Task details
Which lines in the records below hold the word "computer"? Copy each of them.

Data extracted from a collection
Segment Open

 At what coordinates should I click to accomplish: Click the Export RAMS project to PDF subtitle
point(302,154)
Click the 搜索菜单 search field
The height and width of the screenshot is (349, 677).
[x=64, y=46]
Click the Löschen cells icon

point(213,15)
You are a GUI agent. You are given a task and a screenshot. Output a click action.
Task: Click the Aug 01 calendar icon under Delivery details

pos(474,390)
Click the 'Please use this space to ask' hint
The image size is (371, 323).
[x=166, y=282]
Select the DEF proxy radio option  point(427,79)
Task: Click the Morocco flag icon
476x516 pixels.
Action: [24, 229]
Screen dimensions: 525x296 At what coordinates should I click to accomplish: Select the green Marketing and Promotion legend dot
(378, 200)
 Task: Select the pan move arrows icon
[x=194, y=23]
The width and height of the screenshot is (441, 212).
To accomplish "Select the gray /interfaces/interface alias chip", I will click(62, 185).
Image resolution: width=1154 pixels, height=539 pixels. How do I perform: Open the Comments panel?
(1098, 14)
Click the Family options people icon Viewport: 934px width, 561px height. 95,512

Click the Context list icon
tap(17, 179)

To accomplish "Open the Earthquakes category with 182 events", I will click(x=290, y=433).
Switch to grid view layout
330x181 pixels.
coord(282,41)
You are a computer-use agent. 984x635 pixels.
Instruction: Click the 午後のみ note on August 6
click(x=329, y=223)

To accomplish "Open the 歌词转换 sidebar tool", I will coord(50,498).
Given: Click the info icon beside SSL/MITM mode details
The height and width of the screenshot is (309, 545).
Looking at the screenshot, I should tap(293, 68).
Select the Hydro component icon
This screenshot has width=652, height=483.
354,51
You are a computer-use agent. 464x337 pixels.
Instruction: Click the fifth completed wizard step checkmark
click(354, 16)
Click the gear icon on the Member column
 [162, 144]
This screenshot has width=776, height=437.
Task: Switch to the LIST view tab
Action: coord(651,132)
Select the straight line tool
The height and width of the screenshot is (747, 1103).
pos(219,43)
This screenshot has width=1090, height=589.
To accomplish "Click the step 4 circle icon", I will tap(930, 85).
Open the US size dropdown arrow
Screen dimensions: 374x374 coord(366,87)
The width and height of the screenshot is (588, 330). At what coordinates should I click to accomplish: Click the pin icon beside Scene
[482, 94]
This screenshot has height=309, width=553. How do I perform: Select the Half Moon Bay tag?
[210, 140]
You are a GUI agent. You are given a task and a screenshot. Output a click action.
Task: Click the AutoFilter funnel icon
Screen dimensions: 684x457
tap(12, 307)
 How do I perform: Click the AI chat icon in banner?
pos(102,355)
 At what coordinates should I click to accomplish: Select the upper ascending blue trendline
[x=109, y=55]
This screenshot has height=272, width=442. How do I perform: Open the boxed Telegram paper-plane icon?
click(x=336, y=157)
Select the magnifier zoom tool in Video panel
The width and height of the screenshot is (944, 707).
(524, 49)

Segment Closed

Exercise result
You are a computer-use agent. 984x635 pixels.
You are a computer-use agent. 464x337 pixels.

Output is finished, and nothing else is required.